=== Source document ===
They can claim that all objects are sensible and that we know some of
their features a priori. For instance, we may know a priori that all objects
are subjected to the causal law. Modest empiricists can be noologists,
too. As we shall see, Kant himself endorses not only modest empiricism
but also noologism.
Additionally, the antinomies do not introduce any clear-cut distinction
among Kant’s predecessors. For instance, if we look at the first antinomy,
we find the Newtonian Samuel Clarke endorsing the argument for the
thesis and the rationalist Leibniz endorsing the argument for the an-
tithesis.33 This is the opposite of what one would expect because Kant
ascribes the theses to dogmatists and the antitheses to empiricists. If we
look at the second antinomy, we find both Leibniz and Clarke endorsing
key assumptions at the basis of the proofs of the thesis and antithesis.34
Kant reserves the term “rationalism” for the noologism of the “History
of Pure Reason,” rather than antinomy-dogmatism. It is best to follow
Kant’s policy and avoid conflating the RED, introduced in the “History
of Pure Reason,” with the distinction between immodest empiricists and
antinomy-dogmatists.
===
▸ Request 1:
What does the Kant passage say about each of the following?
(a) Besides modest empiricism, what does Kant himself endorse?
(b) In the first antinomy, which thinker endorses the argument for the thesis?
(c) For what does Kant reserve the term "rationalism"?
=== Listing ===
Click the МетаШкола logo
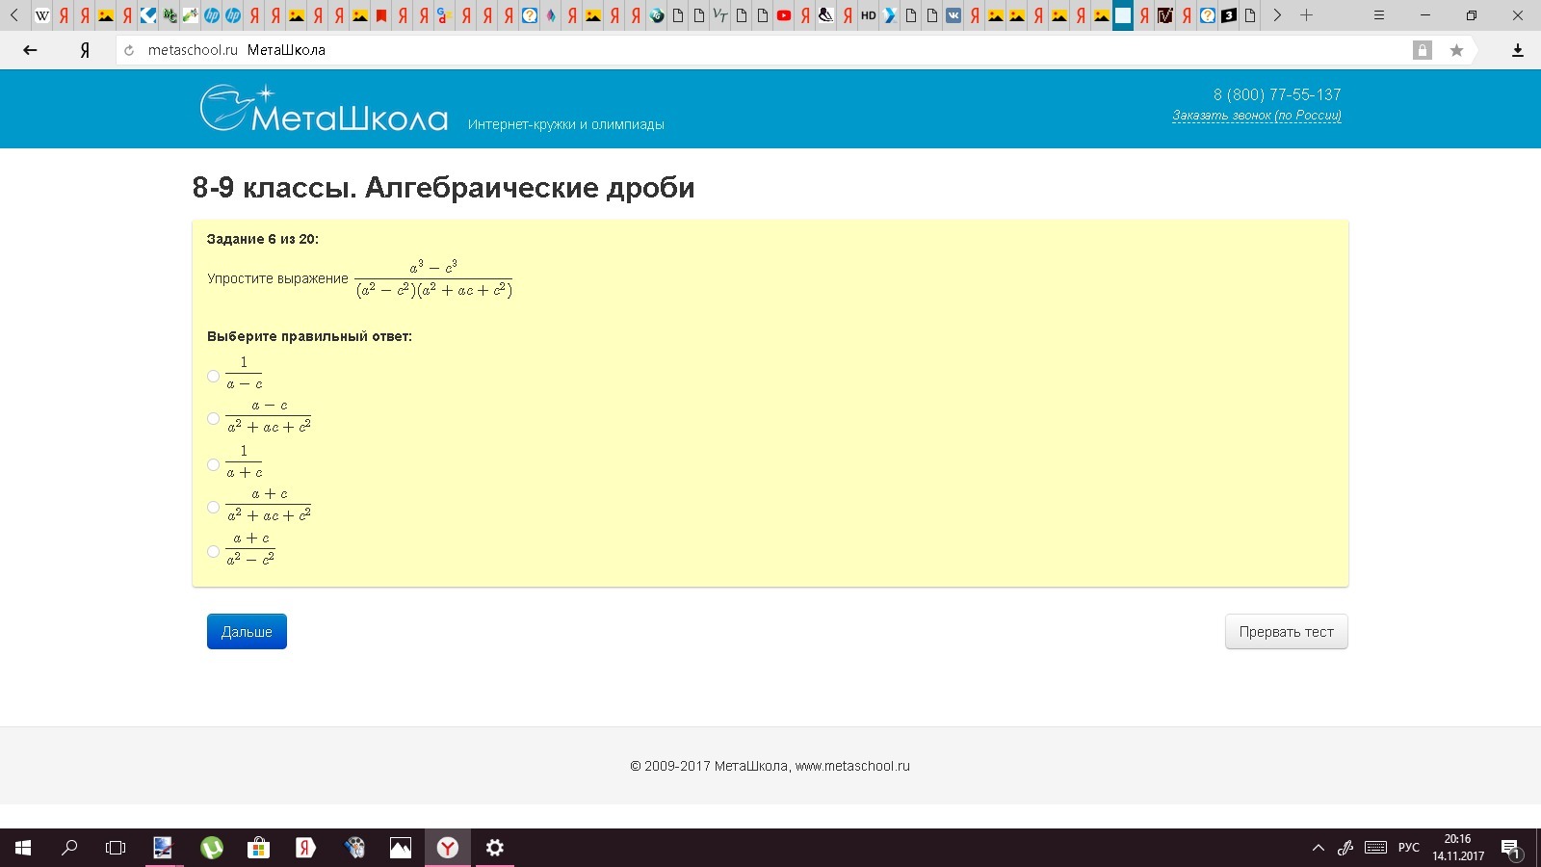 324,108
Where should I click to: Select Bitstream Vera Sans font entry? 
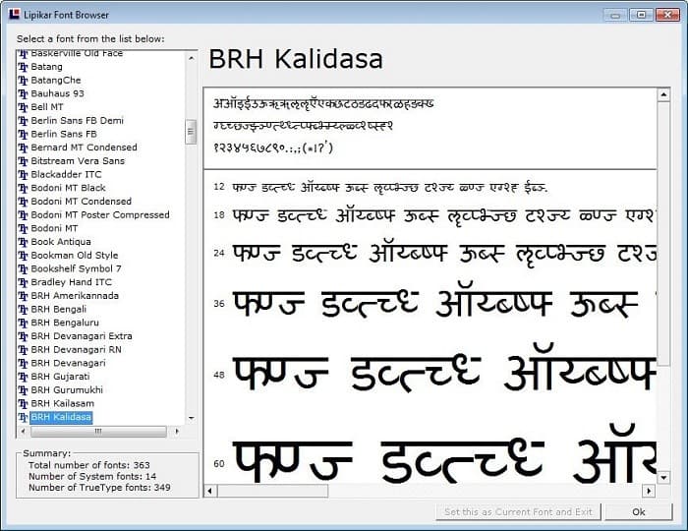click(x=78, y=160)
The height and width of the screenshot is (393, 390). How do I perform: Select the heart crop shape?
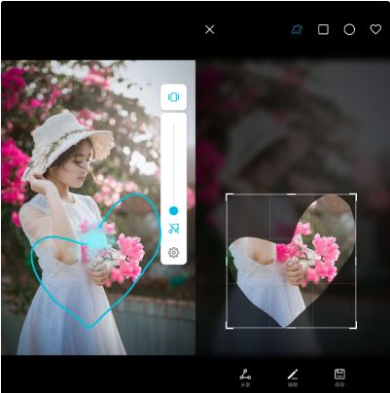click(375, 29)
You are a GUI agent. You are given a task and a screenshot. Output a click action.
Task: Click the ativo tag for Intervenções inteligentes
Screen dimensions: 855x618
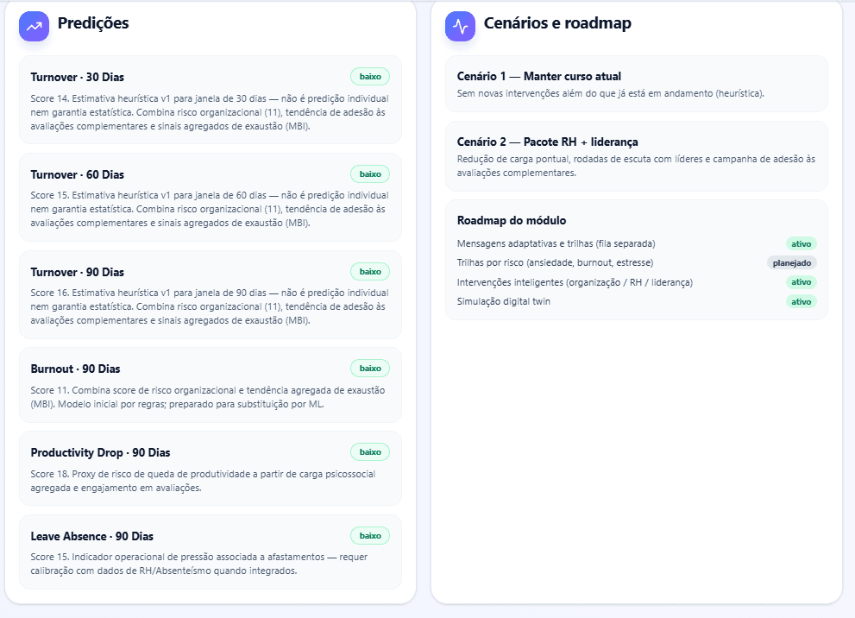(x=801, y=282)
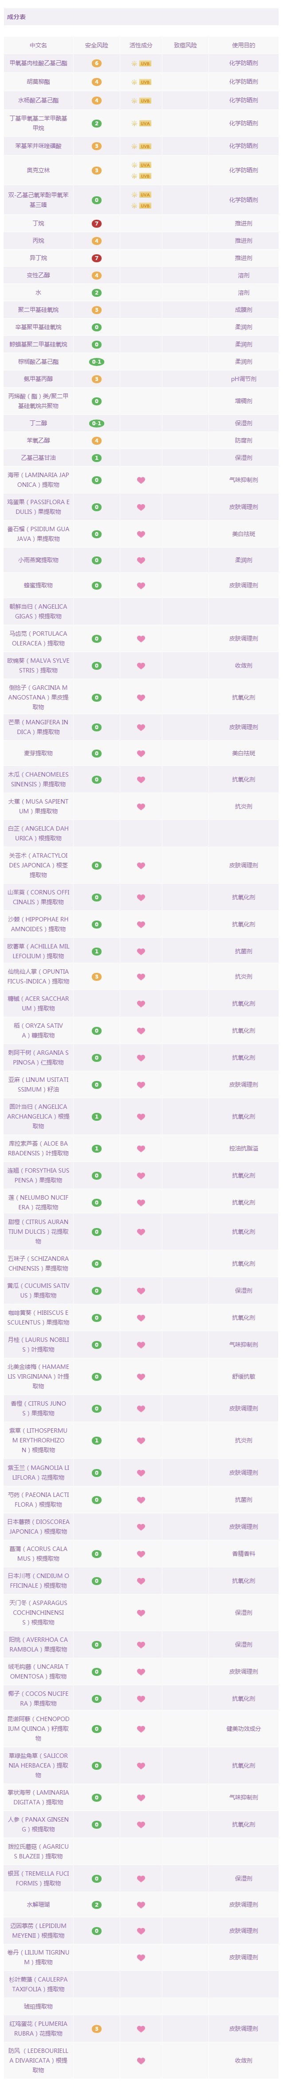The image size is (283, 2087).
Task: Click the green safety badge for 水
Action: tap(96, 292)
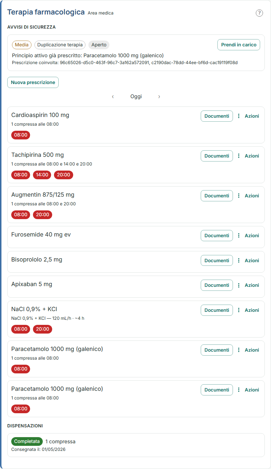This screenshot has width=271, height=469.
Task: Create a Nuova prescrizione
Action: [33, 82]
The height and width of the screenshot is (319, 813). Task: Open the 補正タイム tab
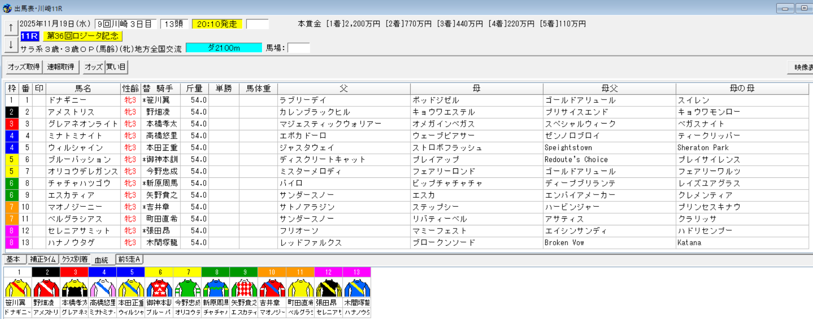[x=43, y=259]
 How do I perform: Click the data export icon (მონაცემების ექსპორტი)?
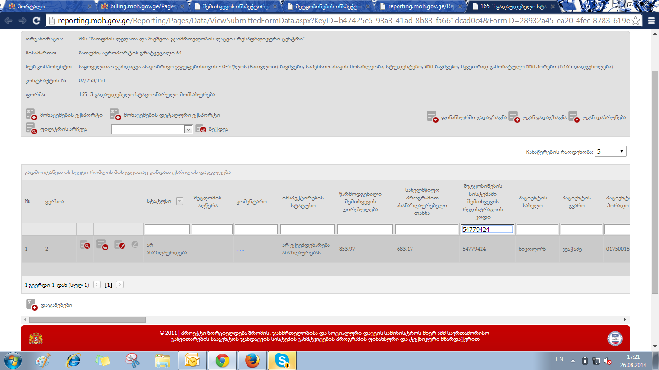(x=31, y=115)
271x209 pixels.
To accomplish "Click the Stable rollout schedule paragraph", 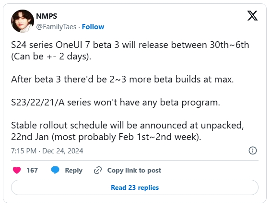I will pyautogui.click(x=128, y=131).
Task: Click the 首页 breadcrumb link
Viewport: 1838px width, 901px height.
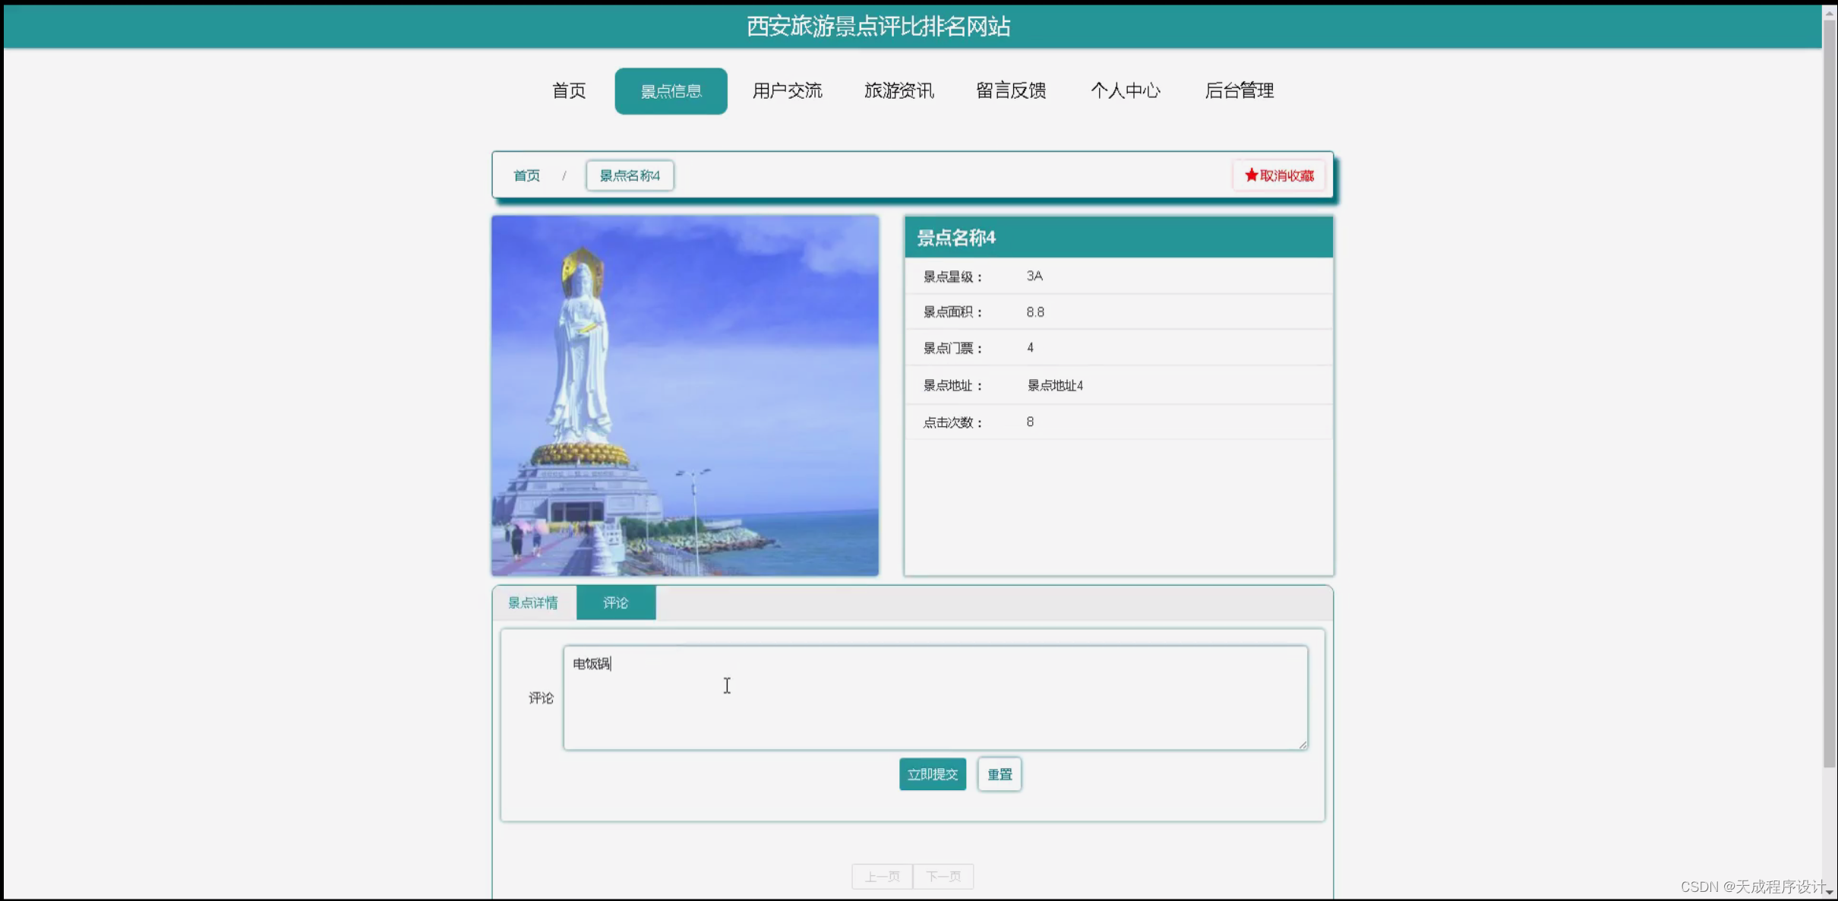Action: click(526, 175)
===
▸ Request 2: In the listing, starting at its first line and ending at the line that contains "click(375, 29)", could you write those lines out again with "Select" renamed to "Choose" and nothing else altered? Leave the pictures out.

▸ Complete answer 1:
(a) Noologism.
(b) The Newtonian Samuel Clarke.
(c) The noologism of the "History of Pure Reason."

▸ Complete answer 2:
Click the МетаШкола logo
 324,108
Where should I click to: Choose Bitstream Vera Sans font entry? 
click(x=78, y=160)
The height and width of the screenshot is (393, 390). How do I perform: Choose the heart crop shape?
click(375, 29)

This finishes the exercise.